* **Quoted passage**:
Louis was born on 14 June 1753 as the third child and eldest son of the later Landgrave Louis IX of Hessen-Darmstadt, and his spouse Countess Palatine Caroline of Zweibrücken, a daughter of Christian III, Count Palatine of Zweibrücken. He was born in the town of Prenzlau in Brandenburg, where his father, who was in Prussian military service, was stationed. The children grew up with the mother in the town of Buchsweiler, which had previously been the residence of the Counts of Hanau-Lichtenberg, while the father stayed mainly in the town of Pirmasens to attend his military career. In 1766, when Louis was 13, his mother's court moved from Buchsweiler to Darmstadt. At the death of his grandfather on 17 October 1768, his father succeeded as landgrave, and Louis himself became heir to the landgraviate with the title of hereditary prince.

* **Supplied entries**:
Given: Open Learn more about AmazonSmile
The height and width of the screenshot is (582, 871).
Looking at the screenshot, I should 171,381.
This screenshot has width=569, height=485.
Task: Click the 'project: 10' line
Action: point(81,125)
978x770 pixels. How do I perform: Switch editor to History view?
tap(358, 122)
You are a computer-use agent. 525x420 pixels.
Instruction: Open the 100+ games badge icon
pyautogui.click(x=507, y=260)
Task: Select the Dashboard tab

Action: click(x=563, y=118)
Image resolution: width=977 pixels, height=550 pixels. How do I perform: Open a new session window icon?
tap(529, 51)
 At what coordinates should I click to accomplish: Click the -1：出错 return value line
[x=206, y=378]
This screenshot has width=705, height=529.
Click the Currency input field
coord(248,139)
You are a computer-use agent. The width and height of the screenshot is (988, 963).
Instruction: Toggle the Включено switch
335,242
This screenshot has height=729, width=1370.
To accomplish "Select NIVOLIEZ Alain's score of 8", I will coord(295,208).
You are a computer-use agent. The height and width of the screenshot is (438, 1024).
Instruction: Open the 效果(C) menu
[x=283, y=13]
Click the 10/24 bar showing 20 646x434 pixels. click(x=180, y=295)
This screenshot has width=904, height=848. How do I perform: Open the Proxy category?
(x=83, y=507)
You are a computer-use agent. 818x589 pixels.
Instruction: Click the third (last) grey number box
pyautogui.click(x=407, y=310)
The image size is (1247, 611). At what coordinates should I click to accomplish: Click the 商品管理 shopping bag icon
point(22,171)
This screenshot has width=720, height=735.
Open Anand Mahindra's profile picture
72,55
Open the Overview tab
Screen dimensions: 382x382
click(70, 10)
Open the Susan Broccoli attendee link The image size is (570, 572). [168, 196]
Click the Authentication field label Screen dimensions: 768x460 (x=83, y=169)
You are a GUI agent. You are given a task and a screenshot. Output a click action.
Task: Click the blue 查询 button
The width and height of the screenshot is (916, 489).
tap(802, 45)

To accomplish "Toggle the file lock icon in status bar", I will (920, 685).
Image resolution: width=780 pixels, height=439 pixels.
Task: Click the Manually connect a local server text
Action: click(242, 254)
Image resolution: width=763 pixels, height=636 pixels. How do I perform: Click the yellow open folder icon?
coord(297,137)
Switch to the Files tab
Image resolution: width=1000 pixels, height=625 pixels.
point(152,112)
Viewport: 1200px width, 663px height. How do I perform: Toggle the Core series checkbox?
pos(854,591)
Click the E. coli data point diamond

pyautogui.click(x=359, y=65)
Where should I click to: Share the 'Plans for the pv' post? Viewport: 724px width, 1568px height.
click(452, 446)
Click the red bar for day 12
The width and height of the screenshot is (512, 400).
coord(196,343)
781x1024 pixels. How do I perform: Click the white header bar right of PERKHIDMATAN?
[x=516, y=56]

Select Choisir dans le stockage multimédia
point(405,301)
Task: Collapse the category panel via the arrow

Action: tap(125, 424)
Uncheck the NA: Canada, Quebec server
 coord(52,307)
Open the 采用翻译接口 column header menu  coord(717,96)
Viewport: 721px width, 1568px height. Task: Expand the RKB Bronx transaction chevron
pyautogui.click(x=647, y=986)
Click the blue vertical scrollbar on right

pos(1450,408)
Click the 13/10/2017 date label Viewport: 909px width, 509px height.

* **Work item**: Quote the passage on Louis's birth and early years between "Louis was born" and "of hereditary prince.", inclusive.

* **Exercise output**:
Louis was born on 14 June 1753 as the third child and eldest son of the later Landgrave Louis IX of Hessen-Darmstadt, and his spouse Countess Palatine Caroline of Zweibrücken, a daughter of Christian III, Count Palatine of Zweibrücken. He was born in the town of Prenzlau in Brandenburg, where his father, who was in Prussian military service, was stationed. The children grew up with the mother in the town of Buchsweiler, which had previously been the residence of the Counts of Hanau-Lichtenberg, while the father stayed mainly in the town of Pirmasens to attend his military career. In 1766, when Louis was 13, his mother's court moved from Buchsweiler to Darmstadt. At the death of his grandfather on 17 October 1768, his father succeeded as landgrave, and Louis himself became heir to the landgraviate with the title of hereditary prince.